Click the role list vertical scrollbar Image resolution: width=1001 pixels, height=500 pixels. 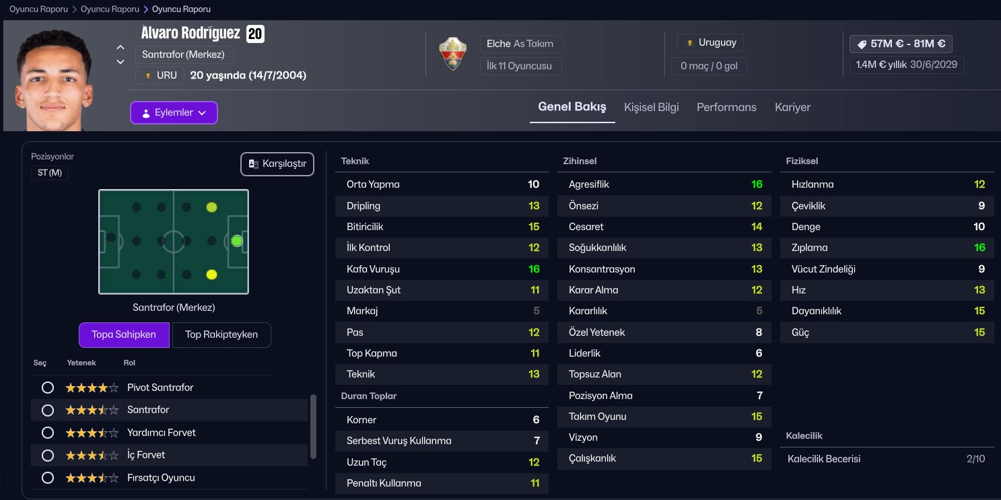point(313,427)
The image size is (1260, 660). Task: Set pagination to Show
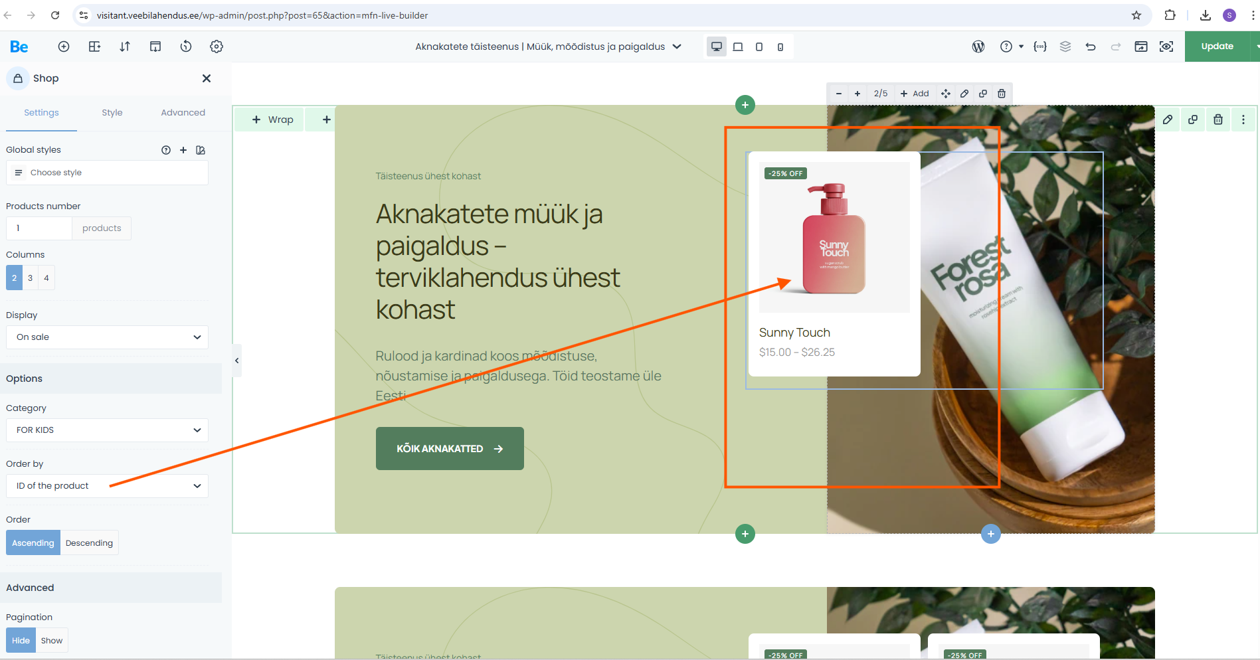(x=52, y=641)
==
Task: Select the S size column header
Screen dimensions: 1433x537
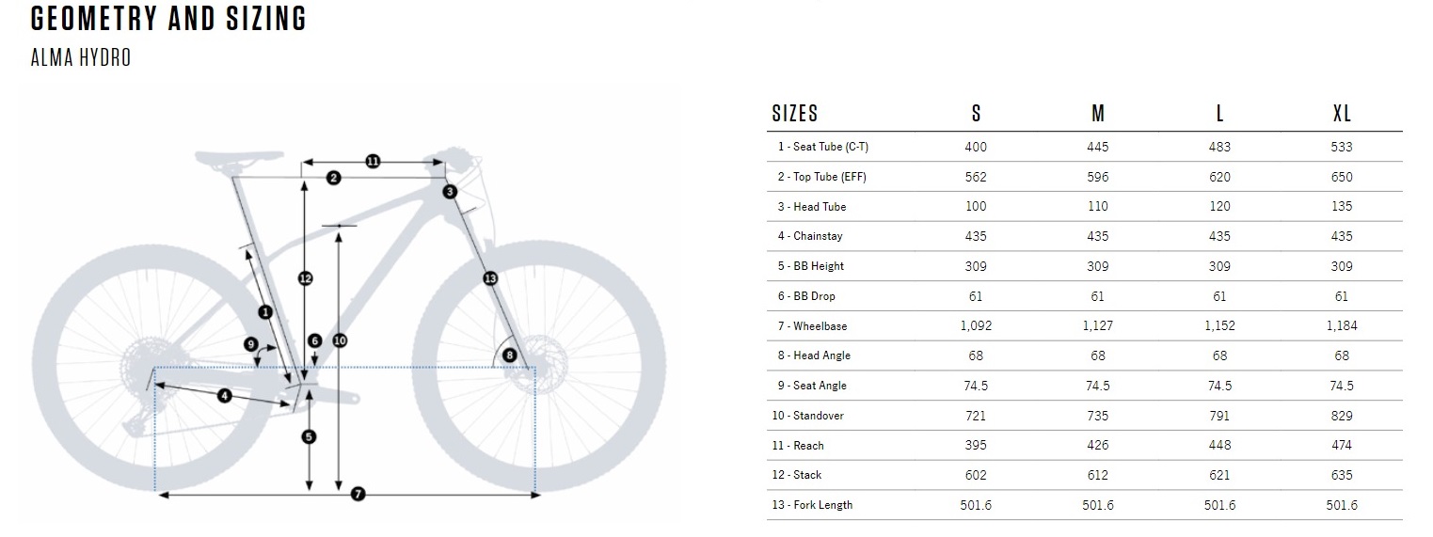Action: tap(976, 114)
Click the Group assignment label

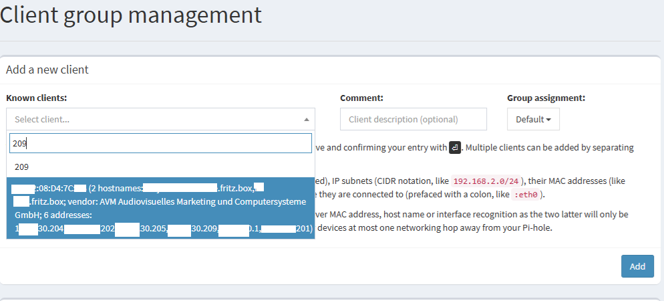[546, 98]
* * *
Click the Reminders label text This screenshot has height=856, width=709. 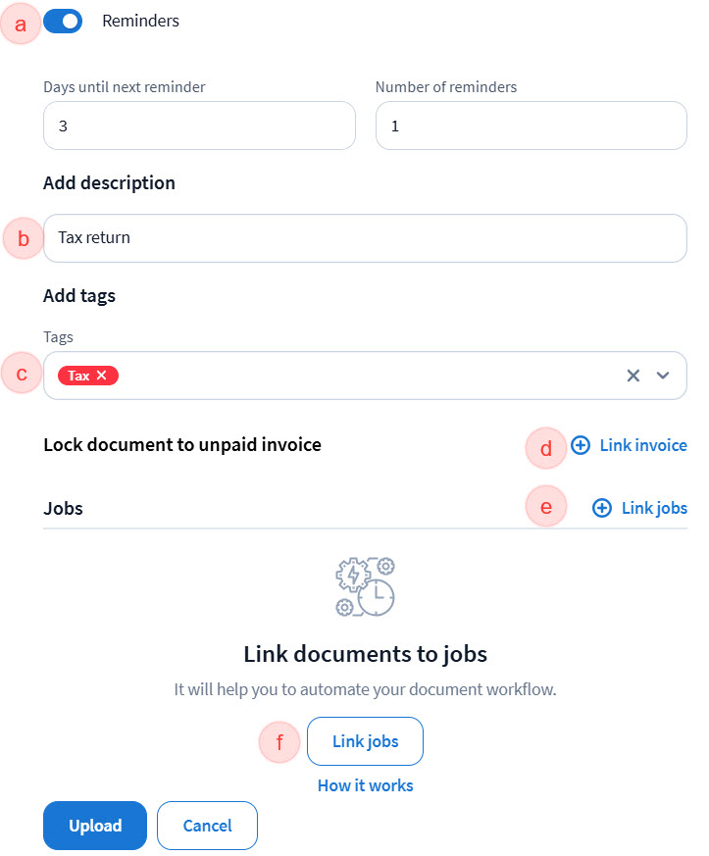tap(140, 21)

▶ _Work to do_
Reproduce the data above, starting at the line that contains "The image size" and ending at the line that contains "(x=52, y=641)". Leave the pictures out.

▶ _Exercise answer_
The image size is (1260, 660). Task: Set pagination to Show
(x=52, y=641)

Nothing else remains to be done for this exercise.